そのリストを作った5日後の2009年2月27日、「ネット上にお探しのエリアの山林が売りに出てますよ」って職場の同僚からメールが来ていました。これがホロカトマムにある「丸山」だったのです。面積は50ヘクタールというから、考えていたものよりは2倍以上も大きかったのですが、これは面白い。すぐ持ち主に連絡をとって、1週間後には札幌まで持ち主に会いに行きました。その翌週にはスノーモービルを2つ借りる手はずを整えて、雪深い丸山まで2人のガイドに案内してもらったのです。

実際、丸山を見たら、これは、公共のプロジェクトにするべきだと思わずにはいられなかったのです。山は地形的に目立つ個性的な形をしているし、自然に恵まれているし、何しろ天然林。そして、車でも汽車でもアクセスしやすいスキー場の近くだったのも利点だと思ったのです。

それから様々な「森に詳しい人達」に相談しました。そして、5月に購入したいと入札。でも、持ち主からは一切返事が来なかったのです。ひたすらここで待ってはみたのですが、それでも持ち主から連絡が来なかったので、今は売る気がないのだろうと泣く泣く入札を取り消しました。この頃には、すでに頭の中には壮大な自然保護のプロジェクトが出来上がっていたので、丸山が無理なら他にもあるだろうと他の土地探しもはじめていたのですが、これが難しかったのでした。

秋になり、そろそろもう一度丸山のことをきいてみようと持ち主に手紙を出してみたのですが、やはり返事はなく、そうこうしている間に村役場から「あの土地は売れました、どうも木材会社が買ったようです」と返事があったのがもう12月。法務局から書類を取り寄せてみると、その会社は旭川にある造材会社だったのです。売れてしまった、しかも材木を作る会社に。
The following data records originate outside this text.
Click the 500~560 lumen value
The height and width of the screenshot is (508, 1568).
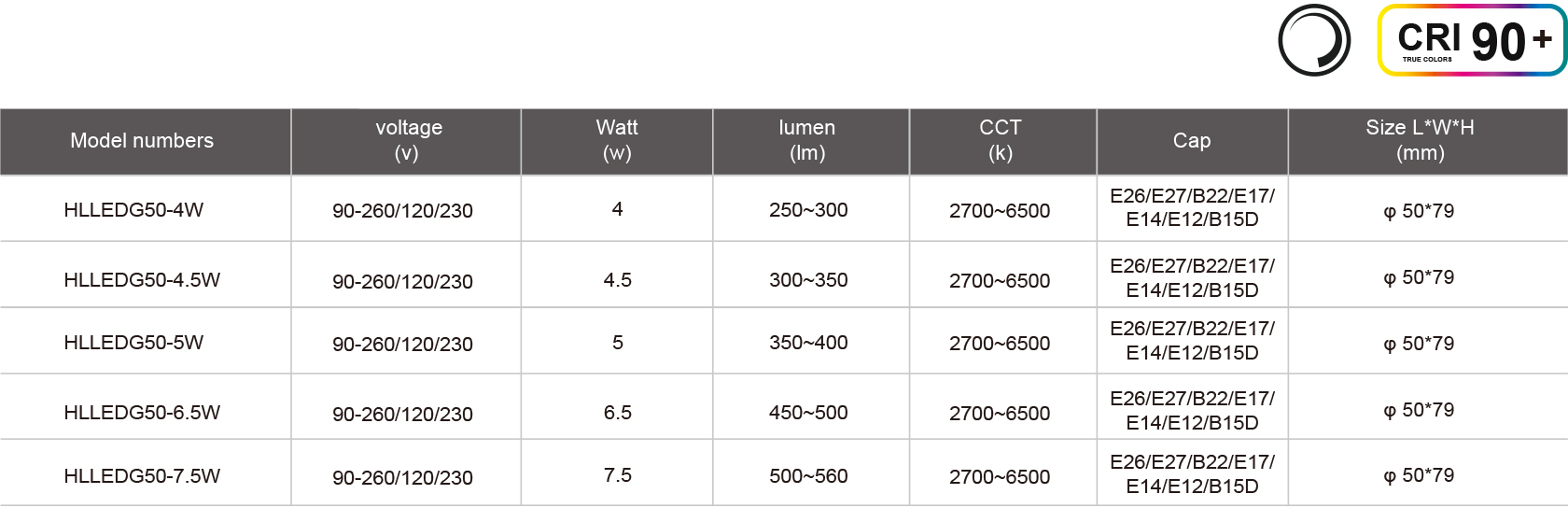tap(808, 476)
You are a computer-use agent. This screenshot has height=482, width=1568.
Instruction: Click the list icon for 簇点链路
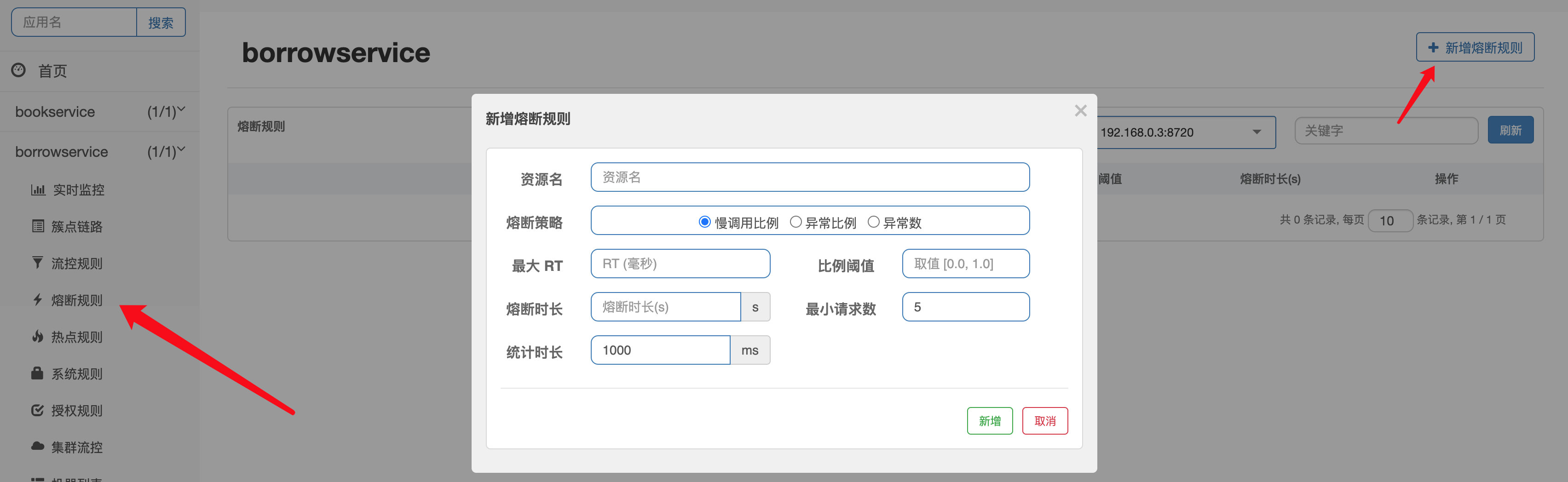tap(38, 226)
ほとんど、あきらめかけましたね。無理だと思ったのだけど、どうしてもそのままにしておけなくて、造材会社の社長宛に手紙を書きました。無謀ともいえる内容:

 「ホロカトマムの丸山をを私達に売って下さい。木を切り出して造材するために丸山を使われるのであろう貴会社の目的よりも、自然林、天然林を確保して保護したいという私達の思いは、より切実で譲る事のできない思いなのでございます。」

 

そんな手紙を送ったって多分返事は来ないだろうと思っていました。しばらくしてネットで調べたその造材会社へ電話をかけたら、会社の人の対応が優しくて、そのとき、これは大丈夫かもしれないと思った勘が当たりました。後でお会いした会社の社長さんが「いや~あの手紙には驚きましたよ」と笑うんですから。社長さんは、「こちらの損にならないように買ってくれるなら売ってもいいですよ」と同意してくれて、そして2月26日、売買契約が成立したのです。ようやく手に入った - 最初に丸山のことをきいた日から丁度丸1年が経っていました。